Vielfach berücksichtigen die Stadtplaner nur klassische Instrumente, also die Förderung von neu angesiedelten Unternehmen, die Verkehrsentwicklung und den kommunalen Wohnungsbau. Unberücksichtigt bleiben junge, aber mächtige Entwicklungen wie eine alternde deutsche Bevölkerung bei gleichzeitig ungebremstem Zuzug von jungen, vielfach gut ausgebildeten, aber kaum Deutsch sprechenden Flüchtlingen.
Auch der Wunsch von deutschen Senioren, am Stadtrand im Grünen zu wohnen, was sich die Zielgruppe durchaus leisten kann, wird kaum erkannt und noch weniger beachtet. Es handelt sich hier um demografische und weltpolitische Entwicklungen, die nicht nur temporär auftreten, sondern die Entwicklung der nächsten hundert Jahre beeinflussen werden.

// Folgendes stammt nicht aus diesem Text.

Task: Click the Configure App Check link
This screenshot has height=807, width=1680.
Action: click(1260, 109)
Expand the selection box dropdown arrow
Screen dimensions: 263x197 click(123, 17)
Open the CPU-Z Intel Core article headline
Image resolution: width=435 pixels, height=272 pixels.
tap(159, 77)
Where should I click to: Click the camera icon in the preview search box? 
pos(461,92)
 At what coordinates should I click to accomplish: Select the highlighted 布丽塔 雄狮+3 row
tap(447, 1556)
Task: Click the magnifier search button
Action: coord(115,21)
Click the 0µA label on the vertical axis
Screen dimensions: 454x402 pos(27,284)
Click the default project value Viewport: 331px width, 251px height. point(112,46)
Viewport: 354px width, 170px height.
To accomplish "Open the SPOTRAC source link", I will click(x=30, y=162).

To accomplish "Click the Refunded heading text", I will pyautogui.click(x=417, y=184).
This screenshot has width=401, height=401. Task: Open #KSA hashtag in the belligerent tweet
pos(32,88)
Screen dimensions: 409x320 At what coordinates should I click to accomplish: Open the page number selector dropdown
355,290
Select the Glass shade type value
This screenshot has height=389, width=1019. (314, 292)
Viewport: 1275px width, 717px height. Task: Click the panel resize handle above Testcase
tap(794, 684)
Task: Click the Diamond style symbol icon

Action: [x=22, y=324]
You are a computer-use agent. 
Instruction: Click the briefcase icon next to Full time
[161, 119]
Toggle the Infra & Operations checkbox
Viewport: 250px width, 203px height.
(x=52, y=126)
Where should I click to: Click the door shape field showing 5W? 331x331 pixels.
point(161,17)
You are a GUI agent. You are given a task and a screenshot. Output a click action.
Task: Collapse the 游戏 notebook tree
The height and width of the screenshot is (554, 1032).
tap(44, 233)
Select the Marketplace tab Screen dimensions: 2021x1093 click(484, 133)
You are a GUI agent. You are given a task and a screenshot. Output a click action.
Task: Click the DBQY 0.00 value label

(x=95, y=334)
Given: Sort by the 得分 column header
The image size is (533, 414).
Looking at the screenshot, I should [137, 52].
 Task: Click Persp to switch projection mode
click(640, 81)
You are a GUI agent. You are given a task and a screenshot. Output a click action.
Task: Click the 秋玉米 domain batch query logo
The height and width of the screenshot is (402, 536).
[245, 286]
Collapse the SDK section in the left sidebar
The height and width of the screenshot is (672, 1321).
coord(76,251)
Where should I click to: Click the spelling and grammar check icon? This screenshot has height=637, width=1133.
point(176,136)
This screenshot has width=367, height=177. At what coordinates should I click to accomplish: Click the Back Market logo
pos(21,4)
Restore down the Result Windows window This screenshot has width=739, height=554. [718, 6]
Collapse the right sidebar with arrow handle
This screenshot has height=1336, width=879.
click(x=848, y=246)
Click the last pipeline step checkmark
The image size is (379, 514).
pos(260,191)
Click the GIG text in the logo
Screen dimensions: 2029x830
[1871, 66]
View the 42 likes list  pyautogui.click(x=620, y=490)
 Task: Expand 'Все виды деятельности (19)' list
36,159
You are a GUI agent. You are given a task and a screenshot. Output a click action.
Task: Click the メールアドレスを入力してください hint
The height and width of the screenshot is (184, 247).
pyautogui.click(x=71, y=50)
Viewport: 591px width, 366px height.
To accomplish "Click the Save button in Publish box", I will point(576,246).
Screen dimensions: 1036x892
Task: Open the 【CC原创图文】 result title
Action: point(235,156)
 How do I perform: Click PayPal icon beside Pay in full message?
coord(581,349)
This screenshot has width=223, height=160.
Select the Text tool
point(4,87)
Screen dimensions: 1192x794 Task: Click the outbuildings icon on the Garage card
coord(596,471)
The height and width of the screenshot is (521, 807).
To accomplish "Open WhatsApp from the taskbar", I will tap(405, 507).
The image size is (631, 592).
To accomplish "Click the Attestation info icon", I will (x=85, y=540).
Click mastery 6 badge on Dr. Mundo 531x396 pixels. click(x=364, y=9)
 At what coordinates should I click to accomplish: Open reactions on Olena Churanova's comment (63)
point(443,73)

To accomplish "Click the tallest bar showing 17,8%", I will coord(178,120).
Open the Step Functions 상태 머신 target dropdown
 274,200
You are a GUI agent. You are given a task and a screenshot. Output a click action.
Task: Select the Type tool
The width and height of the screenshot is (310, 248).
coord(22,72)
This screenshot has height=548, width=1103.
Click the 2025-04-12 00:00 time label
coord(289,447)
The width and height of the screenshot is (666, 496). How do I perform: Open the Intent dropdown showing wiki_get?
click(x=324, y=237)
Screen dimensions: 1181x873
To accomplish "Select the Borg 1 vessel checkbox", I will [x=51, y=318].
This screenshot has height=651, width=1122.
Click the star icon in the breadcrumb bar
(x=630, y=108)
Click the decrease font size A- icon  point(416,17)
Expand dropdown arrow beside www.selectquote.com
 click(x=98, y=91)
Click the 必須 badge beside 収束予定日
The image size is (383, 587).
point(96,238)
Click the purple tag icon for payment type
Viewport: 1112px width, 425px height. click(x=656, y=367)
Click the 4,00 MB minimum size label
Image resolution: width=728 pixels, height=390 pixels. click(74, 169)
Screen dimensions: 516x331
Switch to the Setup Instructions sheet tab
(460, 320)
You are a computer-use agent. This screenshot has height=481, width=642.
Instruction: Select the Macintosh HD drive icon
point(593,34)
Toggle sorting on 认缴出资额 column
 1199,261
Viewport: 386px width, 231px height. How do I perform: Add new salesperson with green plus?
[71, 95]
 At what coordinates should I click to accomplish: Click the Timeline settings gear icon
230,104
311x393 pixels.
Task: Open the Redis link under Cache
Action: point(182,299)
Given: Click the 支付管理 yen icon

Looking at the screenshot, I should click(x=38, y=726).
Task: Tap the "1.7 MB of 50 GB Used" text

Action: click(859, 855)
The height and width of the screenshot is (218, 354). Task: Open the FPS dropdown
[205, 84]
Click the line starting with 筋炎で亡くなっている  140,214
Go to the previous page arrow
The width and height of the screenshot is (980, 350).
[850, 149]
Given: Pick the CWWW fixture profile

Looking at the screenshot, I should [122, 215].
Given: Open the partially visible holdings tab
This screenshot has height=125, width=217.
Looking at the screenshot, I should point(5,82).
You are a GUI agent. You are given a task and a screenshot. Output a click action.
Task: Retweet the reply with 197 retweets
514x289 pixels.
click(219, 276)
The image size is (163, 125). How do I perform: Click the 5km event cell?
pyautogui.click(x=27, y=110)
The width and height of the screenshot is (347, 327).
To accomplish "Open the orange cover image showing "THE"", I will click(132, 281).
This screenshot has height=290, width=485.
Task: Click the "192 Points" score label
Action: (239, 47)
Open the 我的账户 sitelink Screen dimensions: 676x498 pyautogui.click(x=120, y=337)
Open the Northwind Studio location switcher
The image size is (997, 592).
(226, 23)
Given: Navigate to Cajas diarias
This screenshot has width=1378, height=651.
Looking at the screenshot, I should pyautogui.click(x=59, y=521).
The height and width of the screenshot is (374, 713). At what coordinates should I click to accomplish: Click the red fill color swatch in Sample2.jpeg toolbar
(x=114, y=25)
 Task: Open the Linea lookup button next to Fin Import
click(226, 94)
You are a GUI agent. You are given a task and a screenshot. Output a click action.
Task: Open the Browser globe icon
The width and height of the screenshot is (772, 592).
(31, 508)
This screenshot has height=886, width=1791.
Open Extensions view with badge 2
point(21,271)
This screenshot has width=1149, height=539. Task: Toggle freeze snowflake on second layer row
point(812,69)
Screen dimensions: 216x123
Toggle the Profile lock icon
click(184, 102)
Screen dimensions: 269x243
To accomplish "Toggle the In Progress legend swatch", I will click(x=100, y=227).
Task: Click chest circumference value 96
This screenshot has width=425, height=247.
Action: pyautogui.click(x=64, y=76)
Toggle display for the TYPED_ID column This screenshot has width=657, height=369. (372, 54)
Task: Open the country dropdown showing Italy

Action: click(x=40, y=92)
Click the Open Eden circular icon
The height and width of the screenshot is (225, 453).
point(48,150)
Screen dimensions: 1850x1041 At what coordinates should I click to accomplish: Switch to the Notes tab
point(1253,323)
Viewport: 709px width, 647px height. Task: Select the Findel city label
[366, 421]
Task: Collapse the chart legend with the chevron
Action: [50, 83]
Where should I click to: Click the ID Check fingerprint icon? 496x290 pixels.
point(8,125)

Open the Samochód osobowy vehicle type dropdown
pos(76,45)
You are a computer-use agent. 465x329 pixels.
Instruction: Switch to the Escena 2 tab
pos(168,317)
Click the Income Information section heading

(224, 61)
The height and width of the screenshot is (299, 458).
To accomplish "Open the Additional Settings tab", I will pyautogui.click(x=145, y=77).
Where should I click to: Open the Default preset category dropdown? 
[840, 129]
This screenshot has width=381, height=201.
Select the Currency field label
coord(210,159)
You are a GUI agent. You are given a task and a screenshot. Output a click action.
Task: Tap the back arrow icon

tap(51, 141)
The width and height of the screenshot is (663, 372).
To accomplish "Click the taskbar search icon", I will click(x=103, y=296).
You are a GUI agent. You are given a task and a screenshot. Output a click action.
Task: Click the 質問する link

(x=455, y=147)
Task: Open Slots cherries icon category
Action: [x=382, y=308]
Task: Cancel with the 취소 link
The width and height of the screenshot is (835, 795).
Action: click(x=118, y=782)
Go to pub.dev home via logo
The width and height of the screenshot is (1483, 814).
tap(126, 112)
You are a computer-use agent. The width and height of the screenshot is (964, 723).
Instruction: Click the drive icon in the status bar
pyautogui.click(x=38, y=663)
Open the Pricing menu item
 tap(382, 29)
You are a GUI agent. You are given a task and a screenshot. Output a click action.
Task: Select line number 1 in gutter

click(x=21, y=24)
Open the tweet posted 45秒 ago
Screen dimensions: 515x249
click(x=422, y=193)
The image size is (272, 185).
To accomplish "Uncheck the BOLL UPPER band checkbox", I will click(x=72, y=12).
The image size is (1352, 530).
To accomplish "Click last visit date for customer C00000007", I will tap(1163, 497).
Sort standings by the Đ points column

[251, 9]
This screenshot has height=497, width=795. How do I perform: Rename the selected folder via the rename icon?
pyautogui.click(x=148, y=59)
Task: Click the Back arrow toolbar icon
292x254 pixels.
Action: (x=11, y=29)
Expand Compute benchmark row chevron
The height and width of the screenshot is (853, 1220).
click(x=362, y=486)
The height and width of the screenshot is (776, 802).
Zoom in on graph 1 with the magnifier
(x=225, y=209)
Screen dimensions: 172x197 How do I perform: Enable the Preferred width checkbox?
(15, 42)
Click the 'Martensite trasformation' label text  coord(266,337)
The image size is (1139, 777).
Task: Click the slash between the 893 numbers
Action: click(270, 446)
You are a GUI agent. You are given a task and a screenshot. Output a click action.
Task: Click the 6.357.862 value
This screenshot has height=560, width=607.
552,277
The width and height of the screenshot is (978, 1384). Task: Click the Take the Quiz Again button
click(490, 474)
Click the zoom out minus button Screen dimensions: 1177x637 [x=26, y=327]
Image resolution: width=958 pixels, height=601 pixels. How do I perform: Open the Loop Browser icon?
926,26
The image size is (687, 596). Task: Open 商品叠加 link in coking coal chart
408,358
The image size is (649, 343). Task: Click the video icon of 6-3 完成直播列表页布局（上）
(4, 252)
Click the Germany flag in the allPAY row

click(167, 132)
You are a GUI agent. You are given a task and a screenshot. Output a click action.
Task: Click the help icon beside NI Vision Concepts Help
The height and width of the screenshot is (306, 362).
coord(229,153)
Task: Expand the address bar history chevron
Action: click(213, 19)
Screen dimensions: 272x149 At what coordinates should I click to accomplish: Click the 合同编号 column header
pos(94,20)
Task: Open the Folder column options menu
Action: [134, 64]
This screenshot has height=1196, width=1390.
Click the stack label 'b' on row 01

Ein Philosoph im Planungskomitee vermag sicher die Bedeutung dieser jetzt schon bestehenden Fakten einzuschätzen und auch Antworten zu liefern: Wie muss eine Stadt planen? Wie lassen sich Wohnsituationen, Verkehrswege und wirtschaftliche Ansiedlungen optimal gestalten?
Welche Konflikte drohen, wie sind sie zu entschärfen? Wie kann einer Ghettoisierung von Migranten entgegengewirkt werden, ohne diese in Gefahr zu bringen? Was kann Integration leisten? Müssen nur die Neubewohner Deutschlands aus Syrien und dem Irak in Deutschland integriert werden, oder muss man auch der deutschen Bevölkerung den Umgang mit einer anderen Kultur näherbringen?
Welche Erfahrungen mit einer Völkerwanderung gibt es in der Geschichte? Der Begriff der “Völkerwanderung” wird im historisch engeren Sinn auf die Wanderungen von Germanenstämmen zwischen etwa 370 bis 570 n. Chr. angewendet. Doch Vertreibungen und riesige Fluchtbewegungen gab es auch im 20. Jahrhundert. Es taucht in diesem Zusammenhang der Begriff der “Assimilation” auf, ein klassisches philosophisches Thema. Wie wir sehen, haben moderne Philosophen eigentlich überreichlich zu tun.